Just in case anyone isn't sure, here's a real Jubilee, complete with 2500 tender which these will also have.

Mike

753

Progress on the Jubilee, the laser cut parts are soft soldered to make a ridged permanent frame, over the years I have found this system to work well as once the axle boxes are fettled square to the frame and reamed in situ and the axles run true nothing will change. The axle boxes are sprung from springs under the horn keep as in the prototype, the motor is loosely held in a yoke allowing it to float up and down with the sprung axle.

Mike





753

A step forward on the chassis, the bogie is fabricated from 1.5mm steel, the axle boxes where milled from solid with the tie bar flanges soldered on. The cylinders are also made from 1.5mm steel, a back plate with folded top and bottom the ends plates soldered on, then wrapped with brass sheet, the covers are solid.
The connecting rod was laser cut then reduced between the bosses and the flutes cut with a 1/16in woodruff cutter found in a box of old cutters in a junk shop many years ago
The buffer beam is brass overlaid with pressed rivets. The buffers are from excellent castings supplied by Mike Williams.

Mike



10 200 code

753

The cylinder drain cocks are rather tricky to make, does anyone know of castings available even in a different scale?

Thanks

Mike


Nick

Mike,

I'm not an LNWR expert so I don't know what the drain cocks should look like, but where the bodies are spherical I have adapted handrail knobs. I chuck them using the shank and drill the end for the exhaust pipe, and fit the operating lever through the hole where the handrail would go. Alternatively, if you can create a solid model you could get them 3D printed in brass. I had some fittings done that way recently for one of my O gauge models. Not cheap, but they certainly looked good.

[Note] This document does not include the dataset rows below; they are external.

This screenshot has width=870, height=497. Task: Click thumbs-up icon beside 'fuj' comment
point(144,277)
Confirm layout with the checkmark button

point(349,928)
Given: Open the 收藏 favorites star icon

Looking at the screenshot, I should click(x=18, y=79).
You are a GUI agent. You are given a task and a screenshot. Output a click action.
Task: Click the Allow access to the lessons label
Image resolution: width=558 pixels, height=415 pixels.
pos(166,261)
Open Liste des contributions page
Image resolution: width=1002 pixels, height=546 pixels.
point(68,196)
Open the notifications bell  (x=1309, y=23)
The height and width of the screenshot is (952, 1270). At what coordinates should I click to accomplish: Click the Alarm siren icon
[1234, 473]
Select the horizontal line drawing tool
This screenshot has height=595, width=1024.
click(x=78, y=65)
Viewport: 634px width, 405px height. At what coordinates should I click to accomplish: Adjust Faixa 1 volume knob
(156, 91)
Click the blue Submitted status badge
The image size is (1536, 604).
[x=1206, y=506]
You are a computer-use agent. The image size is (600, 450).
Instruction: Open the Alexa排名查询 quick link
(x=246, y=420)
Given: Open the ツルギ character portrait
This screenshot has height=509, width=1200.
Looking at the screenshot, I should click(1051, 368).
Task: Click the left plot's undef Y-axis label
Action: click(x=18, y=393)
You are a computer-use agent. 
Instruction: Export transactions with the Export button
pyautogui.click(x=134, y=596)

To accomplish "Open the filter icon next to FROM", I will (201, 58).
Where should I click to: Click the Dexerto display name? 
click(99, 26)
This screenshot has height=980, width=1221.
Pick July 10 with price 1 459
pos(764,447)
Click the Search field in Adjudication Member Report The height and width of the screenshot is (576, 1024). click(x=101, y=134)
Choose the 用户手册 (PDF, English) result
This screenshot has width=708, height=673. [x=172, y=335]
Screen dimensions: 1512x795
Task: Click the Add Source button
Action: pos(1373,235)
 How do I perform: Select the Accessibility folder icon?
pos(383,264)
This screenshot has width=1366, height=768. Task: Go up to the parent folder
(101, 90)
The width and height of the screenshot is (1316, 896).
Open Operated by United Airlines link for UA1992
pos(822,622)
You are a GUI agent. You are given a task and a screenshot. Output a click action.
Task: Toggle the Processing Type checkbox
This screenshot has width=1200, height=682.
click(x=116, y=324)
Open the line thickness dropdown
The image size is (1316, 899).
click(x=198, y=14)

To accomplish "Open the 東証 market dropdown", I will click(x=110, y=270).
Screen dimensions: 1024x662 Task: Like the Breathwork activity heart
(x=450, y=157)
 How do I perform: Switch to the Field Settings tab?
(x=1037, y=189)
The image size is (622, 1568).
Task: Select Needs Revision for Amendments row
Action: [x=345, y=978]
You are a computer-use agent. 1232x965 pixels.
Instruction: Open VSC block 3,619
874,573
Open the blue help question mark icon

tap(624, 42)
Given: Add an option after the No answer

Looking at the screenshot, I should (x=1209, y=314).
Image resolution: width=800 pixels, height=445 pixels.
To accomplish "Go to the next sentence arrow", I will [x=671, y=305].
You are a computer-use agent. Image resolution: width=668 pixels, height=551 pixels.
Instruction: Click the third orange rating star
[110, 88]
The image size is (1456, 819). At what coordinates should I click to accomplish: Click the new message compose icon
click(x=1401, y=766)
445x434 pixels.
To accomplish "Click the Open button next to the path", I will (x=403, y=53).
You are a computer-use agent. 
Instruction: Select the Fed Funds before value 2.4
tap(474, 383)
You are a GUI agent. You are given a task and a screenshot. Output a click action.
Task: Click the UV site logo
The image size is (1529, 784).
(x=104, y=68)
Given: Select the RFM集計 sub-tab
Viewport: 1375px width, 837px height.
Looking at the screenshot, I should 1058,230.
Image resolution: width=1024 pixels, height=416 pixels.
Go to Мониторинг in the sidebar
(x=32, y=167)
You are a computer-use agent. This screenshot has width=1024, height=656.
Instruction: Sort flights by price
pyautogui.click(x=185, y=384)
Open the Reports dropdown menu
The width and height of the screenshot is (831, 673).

It's coming on very nicely.

Nick

753

Thanks Nick for the idea, looking at the drain cocks again I have realized they are bigger than first thought, so I think i can cut them from flat and add round parts, we will see!!

Mike

753

Making engine motion is probably the most difficult area of loco construction.

Using the fourth axis on the CNC mill to cut the crosshead and con rod fork end makes life a bit easier. By rotating the work through 90deg all four sides can be cut from the one reference point.

The fork end is silver soldered to the connecting rod, the two parts are held in a jig.

I soldered the cylinder cover, slide bars, and motion bracket to be one module, which bolts to the frame at the back of the motion bracket, and makes painting easier.

Mike












IanT

Clever stuff Mike - what CNC set-up (machine & s/w) are you using?

Regards,

IanT
Nothing's ever Easy - At least the first time around.

753

Ian

My mill is a Syil X3 with fourth axis
I use TurboCad and ArtCam Pro both old versions as I know my around them.
I have  Fusion 360 but drives me up the wall, to complicated!

I don't use CNC in the conventional way, using small dia cutters from 1mm to 6mm you need low feeds, high speeds, and small depth of cuts, as I am in no hurry and saves cutters.